We don't get many rashes here, but when we do, Burt's Bees ointment helps for mild ones. For really red ones Triple Paste is fabulous! It's a bit pricey, and you have to ask for it at the pharmacy counter, but it works.

Hope your little one's bum is better soon!


----------



## Peppamint (Oct 19, 2002)

I've had wonderful results with Jack's Magic Beanstalk Soothing Rash Salve. The only place I know of that has it instock right now (she's on bedrest) is http://www.emibeans.com


----------



## got_mama_milk? (May 31, 2003)

We use Bailey's Butt Balm...it's prescription because of the ingredients... just call your ped for a prescription. It shouldn't be a problem at all to get. You do have to have it made specially. Walgreens or The Medicine Shoppe can do it.

Aquaphor
Zinc Oxide
Burrows

A good pharmacy can put it together for you. It's AWESOME.

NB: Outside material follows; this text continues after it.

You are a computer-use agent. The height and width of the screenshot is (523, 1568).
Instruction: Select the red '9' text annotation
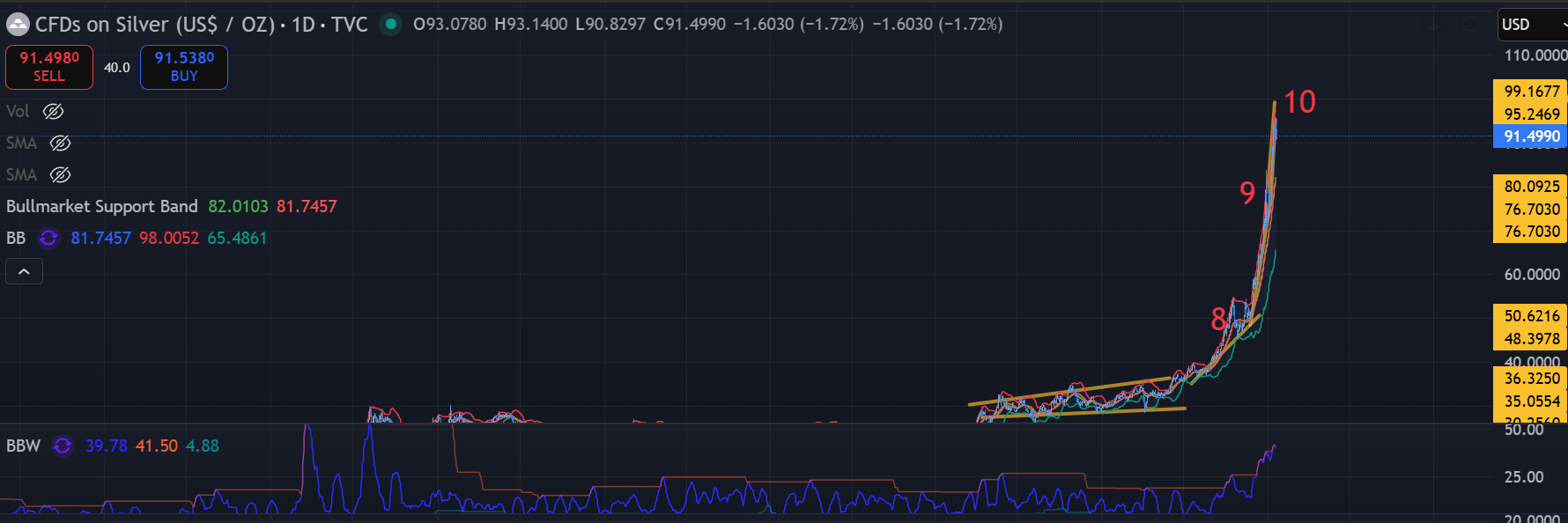[x=1247, y=193]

When I don't have that, I use Aquaphor (or Vaseline) with about 8 Malox tablets crushed up in it and about 3TBSP of Desitin or A&D Cream.

DS has had some doosies of diaper rashes. Cloth has helped tremendously.


----------



## pb_and_j (Feb 13, 2003)

Quote:

_Originally posted by got_mama_milk?_
*We use Bailey's Butt Balm...it's prescription because of the ingredients... just call your ped for a prescription. It shouldn't be a problem at all to get. You do have to have it made specially. Walgreens or The Medicine Shoppe can do it.

Aquaphor
Zinc Oxide
Burrows

A good pharmacy can put it together for you. It's AWESOME.*
Someone on another board recommended a very similar creme... only it had domeborol (or something like that) plus the other ingredients you mentioned. I asked at my pharmacy about it and the pharmacist said Triple Paste is the same thing. I have found the Triple Paste to be very effective as well.


----------



## rhonda.a.price (1 mo ago)

Domeboro is the powder that is used to creat Burrow’s Solution


----------